Через три года после смерти Сталина речь Никиты Хрущева подействовала как извержение вулкана. Для одних она затмила солнце, другие почувствовали, как ослабло напряжение, ощущавшееся годами.
Как в Советском Союзе, так и в ГДР эту речь десятилетиями держали под сукном. Правда, те, кто, как и я, имел доступ к западным газетам, смогли прочитать ее уже вскоре после съезда. Она открыла нам, что из 139 членов и кандидатов в члены ЦК, избранных в 1934 году на XVII съезде ВКП(б), в последующие годы были арестованы и расстреляны 98, а значительно более половины из 1966 делегатов съезда были осуждены как контрреволюционеры. Непостижимой казалась мне ликвидация маршала Тухачевского и пяти тысяч других командиров Красной Армии и не менее непонятным — то самовластие, с которым Сталин игнорировал предупреждения многочисленных разведчиков, с риском для жизни узнававших и сообщавших время и детали нападения на Советский Союз.
Конечно, я вспоминал годы, проведенные в Москве, когда внезапно исчезали родители моих друзей, а мои родители стали озабоченными и немногословными. Тот, кто, живя в Советском Союзе во времена сталинского террора, не закрыл полностью глаза и уши, не мог впоследствии утверждать, что ничего не знал или по меньшей мере не догадывался о репрессиях и жестокостях. Но тогда многое оставалось для нас покрытым тайной и полным противоречий. Кое-что мы считали следствием единоличных действий Сталина или пагубного влияния на Сталина его ближайшего окружения. Он же сам оставался неприкосновенной исторической фигурой, возвышавшейся надо всем и вся.

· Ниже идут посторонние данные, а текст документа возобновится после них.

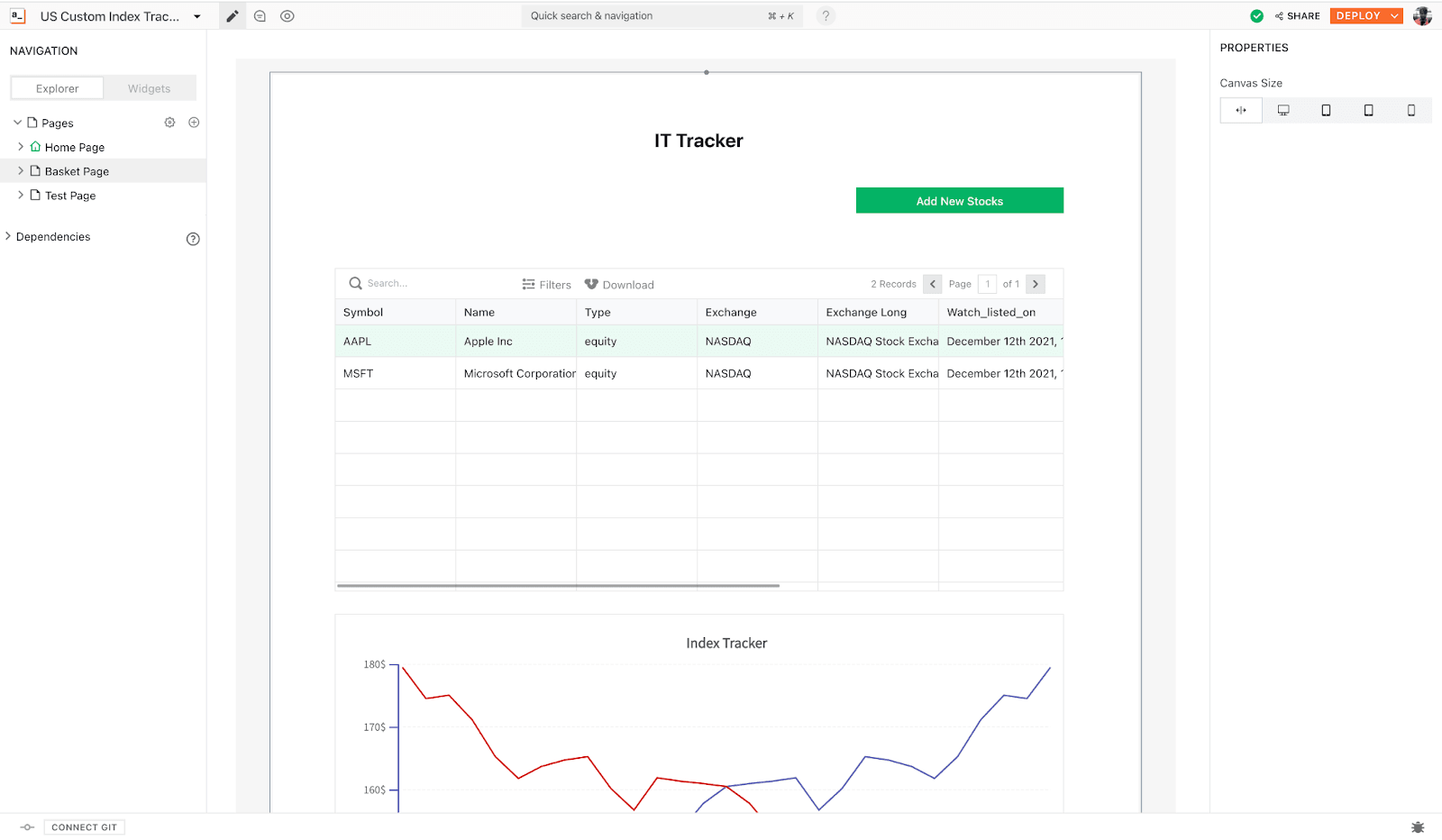Select the fluid width canvas size option

click(1241, 110)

Разоблачение и резкое осуждение всех злодеяний Сталина и его преступлений против идеалов социализма должны были поэтому оказать шоковое воздействие. С тех пор многие жили в состоянии внутреннего разлада, с которым не могли справиться. Но поначалу преобладало чувство облегчения, ибо мы верили, что теперь пришел конец несправедливости.

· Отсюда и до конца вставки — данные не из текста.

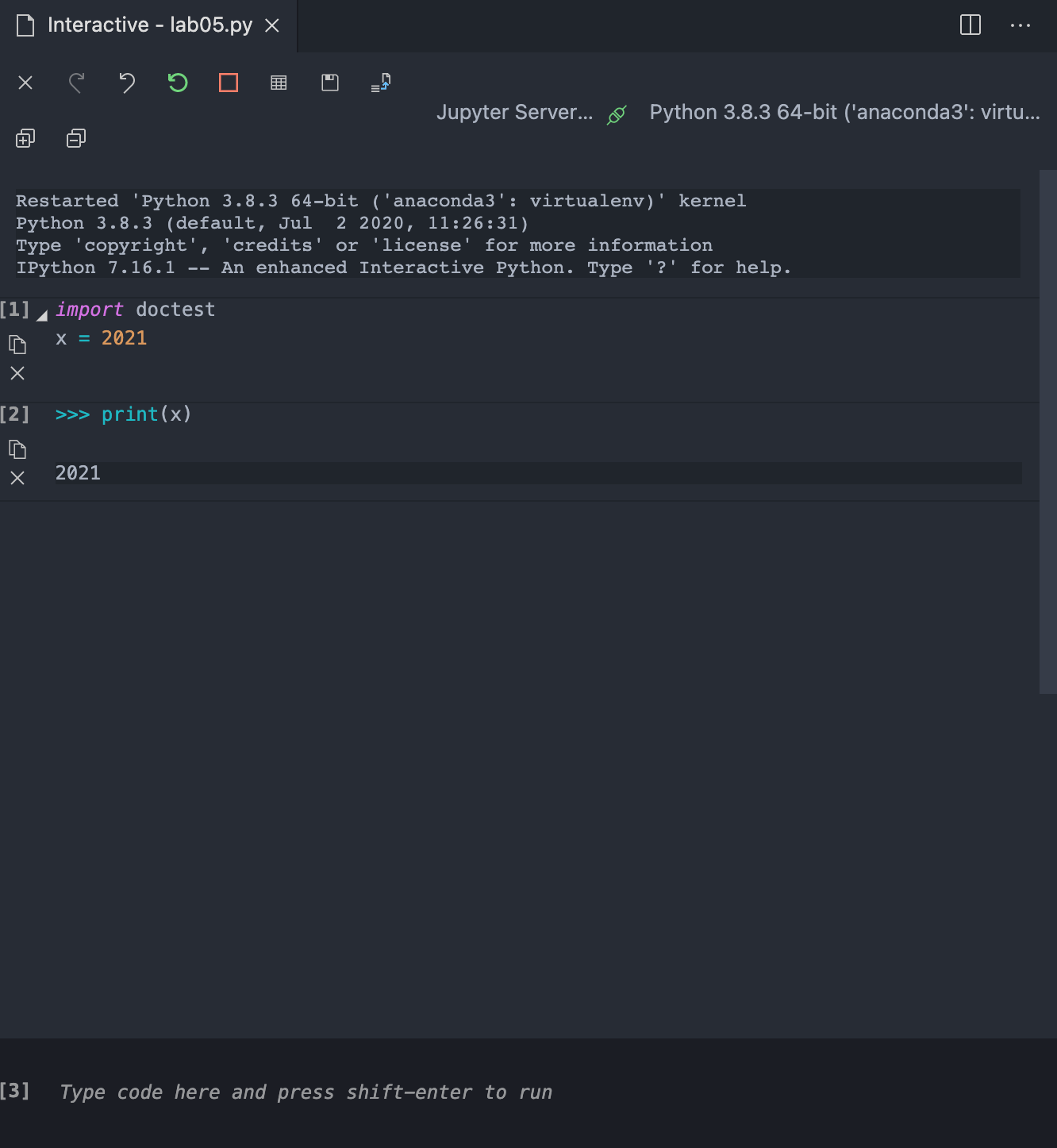Split the editor window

Уже весной 1956 года первая тень омрачила надежды. Хотя на III конференции СЕПГ, в которой я участвовал, и были сделаны выводы из решений XX съезда КПСС, направленные на обеспечение большей коллективности руководства и развитие критики снизу, но уже на конференции отношение к докладу Хрущева в достаточной степени свидетельствовало, как Ульбрихт намеревался действовать в новой ситуации. На закрытом заседании зачитывались только выдержки из выступления советского руководителя. Это бессмысленное стремление делать из всего тайну было свойственно Ульбрихту, а позже его воспринял и Хонеккер.
Вскоре после конференции состоялось заседание коллегии статс-секретариата госбезопасности. Еще не пришло время монологов, которыми Мильке, став министром, нагонял на нас скуку. Тогда Волльвебер призвал присутствовавших выразить свое мнение. Как-то неожиданно для самого себя я первым вопросил слова, приветствовал в своем выступлении тот подход к истории своей партии, который продемонстрировали советские товарищи, и сказал о чувстве облегчения, испытываемом мною, потому что теперь можно открыто говорить о том, что прежде тяготило меня. Мильке сразу же возразил. Он, по его словам, не чувствовал никакого бремени. Он подчеркнул, что СССР под руководством Сталина разгромил фашизм. О репрессиях в Советском Союзе он ничего не знал, а в ГДР их и не было. Несколько лет спустя после свержения Хрущева Мильке расценил его разрыв со Сталиным как тяжелую ошибку. Он открыто объявлял себя приверженцем “сталинизма”, а это понятие не использовалось тогда ни в Советском Союзе, ни в ГДР. В присутствии советских партнеров Мильке провозглашал тосты за Сталина с обязательным троекратным “ура”.